OYUNCULUKLA TANIŞMAM HAYATIMIN DÖNÜM NOKTASI OLDU
-Merak ettim, hayallerinize giden yol dikenli miydi? Serüveninizi de kısaca dinlesek…
Yok dikenli değildi, gayet rahattım ben. Müzikle başladım yoluma, tek hayalim müzikti. Okumaya İstanbul'a geldim 20 yaşından sonra. Sonrasında okuyamadım, istemedim. Galiba sistemi sevmediğim için. Okulu hiçbir zaman sevemedim, hayatımda tek olması gereken şeyin müzik olduğuna inandım ve zaten çalışmaya başlamıştım. İstanbul'a geldikten sonra 2 sene içerisinde belli bir çevre oluşturmuştum. "Ben zaten paramı da kazanıyorum müzikle de mutluyum okula da gerek yok" deyip bıraktım ki hatadır bu bence, ayrı konu. Sonrasında karşıma oyunculuk çıktı ve hayatımın dönüm noktası o oldu. Müziği para için yapmayı bıraktım, benim için hayatımdaki en büyük güzellik buydu. Çünkü para kazanabileceğim başka bir mesleğim oluştu. 18 yıl sahne aldım ben, bu benim için yeterliydi sıkılmıştım yalan değil. Çünkü istediğim tarzda gitmiyordu. Devir değişmişti, kültür değişmişti. Ben kanun çaldığım için sanat müziği gerektiği değeri görmüyordu. Ben sıkılmaya başlamıştım zaten sadece para kazanmak için yapıyordum ve bu hoş değildi. Bu yüzden oyunculuk benim kurtarıcı alanım oldu ilk baştta. Sonrasında ilk oynadığım işle beraber 4. bölümünden sonra ben oyunculuğa aşık oldum. Ve bunu devam ettireceğimi söyledim ve çok şükür devam ettirdim de.

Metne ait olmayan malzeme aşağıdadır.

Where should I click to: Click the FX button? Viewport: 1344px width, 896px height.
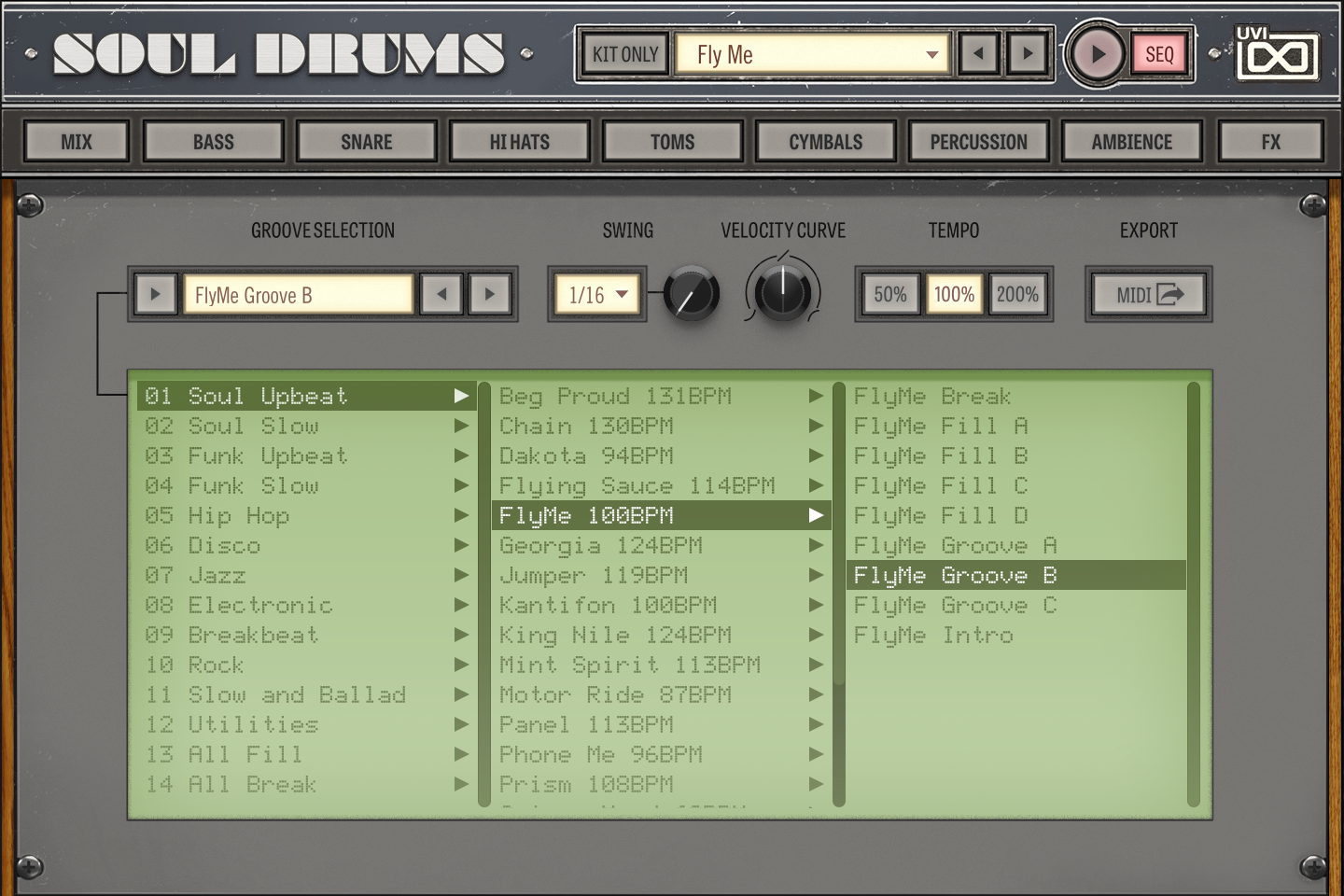pos(1270,141)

-Hayalini kurduğunuz gibi bir meslek mi oyunculuk?
Hayalini kuramadığım kadar fazla şey var. Her başka işte başka bir insanı oynuyorsunuz, başka bir hayat yaşıyorsunuz daha ne olsun. Böyle bir şeyin ihtimali var mı gerçek hayatta, yok.
-Bundan sonrası için hayalleriniz, hedefleriniz var mı peki?
Yani gittiğim yolda aynı düzeyde aynı disiplinde devam etmeyi düşünüyorum. Başka hiçbir hayalim yok. Yani iyi bir oyuncu olarak anılmak, iyi bir insan olarak anılmak.